§ **PROBLEM DETAILS**: Output the records. Match them exactly.

§ **DATA FOR REVIEW**:
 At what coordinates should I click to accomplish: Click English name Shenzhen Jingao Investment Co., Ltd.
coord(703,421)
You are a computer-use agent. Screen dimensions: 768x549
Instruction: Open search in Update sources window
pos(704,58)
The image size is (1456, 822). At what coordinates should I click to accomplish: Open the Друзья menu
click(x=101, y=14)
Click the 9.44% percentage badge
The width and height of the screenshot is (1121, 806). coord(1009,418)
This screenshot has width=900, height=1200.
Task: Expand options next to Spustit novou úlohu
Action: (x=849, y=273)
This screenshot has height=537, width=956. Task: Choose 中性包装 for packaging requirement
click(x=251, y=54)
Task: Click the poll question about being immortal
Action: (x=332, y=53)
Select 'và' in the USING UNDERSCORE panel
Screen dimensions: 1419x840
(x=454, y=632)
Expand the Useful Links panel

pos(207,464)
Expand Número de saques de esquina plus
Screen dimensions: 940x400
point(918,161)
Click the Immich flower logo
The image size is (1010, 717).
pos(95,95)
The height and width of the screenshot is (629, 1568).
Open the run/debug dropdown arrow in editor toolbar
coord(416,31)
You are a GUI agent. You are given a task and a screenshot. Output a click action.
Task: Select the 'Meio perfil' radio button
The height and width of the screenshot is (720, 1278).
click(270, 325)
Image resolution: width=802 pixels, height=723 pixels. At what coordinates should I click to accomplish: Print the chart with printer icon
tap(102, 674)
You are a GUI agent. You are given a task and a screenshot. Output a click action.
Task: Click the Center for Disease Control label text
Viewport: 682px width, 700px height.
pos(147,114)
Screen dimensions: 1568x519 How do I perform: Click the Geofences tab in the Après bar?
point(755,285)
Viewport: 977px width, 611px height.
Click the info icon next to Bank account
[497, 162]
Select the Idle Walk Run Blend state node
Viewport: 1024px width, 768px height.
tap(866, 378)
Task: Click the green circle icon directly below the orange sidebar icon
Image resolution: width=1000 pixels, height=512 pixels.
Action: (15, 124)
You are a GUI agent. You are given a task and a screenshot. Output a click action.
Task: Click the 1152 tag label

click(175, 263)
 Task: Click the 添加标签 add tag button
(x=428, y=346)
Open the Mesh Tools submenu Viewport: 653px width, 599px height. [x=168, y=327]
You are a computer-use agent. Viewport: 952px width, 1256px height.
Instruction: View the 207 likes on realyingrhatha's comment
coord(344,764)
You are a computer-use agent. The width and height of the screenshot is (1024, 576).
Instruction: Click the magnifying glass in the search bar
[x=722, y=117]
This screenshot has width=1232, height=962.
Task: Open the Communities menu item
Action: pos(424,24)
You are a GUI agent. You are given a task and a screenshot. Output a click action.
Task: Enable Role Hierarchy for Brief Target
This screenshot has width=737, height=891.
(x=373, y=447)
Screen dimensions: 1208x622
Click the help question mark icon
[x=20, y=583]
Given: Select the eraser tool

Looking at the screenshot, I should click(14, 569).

§ **ANSWER BOX**:
 At what coordinates should I click to accomplish: Click English name Shenzhen Jingao Investment Co., Ltd.
coord(703,421)
You are a computer-use agent. Screen dimensions: 768x549
Instruction: Open search in Update sources window
pos(704,58)
The image size is (1456, 822). At what coordinates should I click to accomplish: Open the Друзья menu
click(x=101, y=14)
Click the 9.44% percentage badge
The width and height of the screenshot is (1121, 806). coord(1009,418)
This screenshot has width=900, height=1200.
Task: Expand options next to Spustit novou úlohu
Action: (x=849, y=273)
This screenshot has height=537, width=956. Task: Choose 中性包装 for packaging requirement
click(x=251, y=54)
Task: Click the poll question about being immortal
Action: (x=332, y=53)
Select 'và' in the USING UNDERSCORE panel
Screen dimensions: 1419x840
(x=454, y=632)
Expand the Useful Links panel

pos(207,464)
Expand Número de saques de esquina plus
Screen dimensions: 940x400
point(918,161)
Click the Immich flower logo
The image size is (1010, 717).
pos(95,95)
The height and width of the screenshot is (629, 1568).
Open the run/debug dropdown arrow in editor toolbar
coord(416,31)
You are a GUI agent. You are given a task and a screenshot. Output a click action.
Task: Select the 'Meio perfil' radio button
The height and width of the screenshot is (720, 1278).
click(270, 325)
Image resolution: width=802 pixels, height=723 pixels. At what coordinates should I click to accomplish: Print the chart with printer icon
tap(102, 674)
You are a GUI agent. You are given a task and a screenshot. Output a click action.
Task: Click the Center for Disease Control label text
Viewport: 682px width, 700px height.
pos(147,114)
Screen dimensions: 1568x519 How do I perform: Click the Geofences tab in the Après bar?
point(755,285)
Viewport: 977px width, 611px height.
Click the info icon next to Bank account
[497, 162]
Select the Idle Walk Run Blend state node
Viewport: 1024px width, 768px height.
tap(866, 378)
Task: Click the green circle icon directly below the orange sidebar icon
Image resolution: width=1000 pixels, height=512 pixels.
Action: (15, 124)
You are a GUI agent. You are given a task and a screenshot. Output a click action.
Task: Click the 1152 tag label

click(175, 263)
 Task: Click the 添加标签 add tag button
(x=428, y=346)
Open the Mesh Tools submenu Viewport: 653px width, 599px height. [x=168, y=327]
You are a computer-use agent. Viewport: 952px width, 1256px height.
Instruction: View the 207 likes on realyingrhatha's comment
coord(344,764)
You are a computer-use agent. The width and height of the screenshot is (1024, 576).
Instruction: Click the magnifying glass in the search bar
[x=722, y=117]
This screenshot has width=1232, height=962.
Task: Open the Communities menu item
Action: pos(424,24)
You are a GUI agent. You are given a task and a screenshot. Output a click action.
Task: Enable Role Hierarchy for Brief Target
This screenshot has width=737, height=891.
(x=373, y=447)
Screen dimensions: 1208x622
Click the help question mark icon
[x=20, y=583]
Given: Select the eraser tool

Looking at the screenshot, I should click(14, 569).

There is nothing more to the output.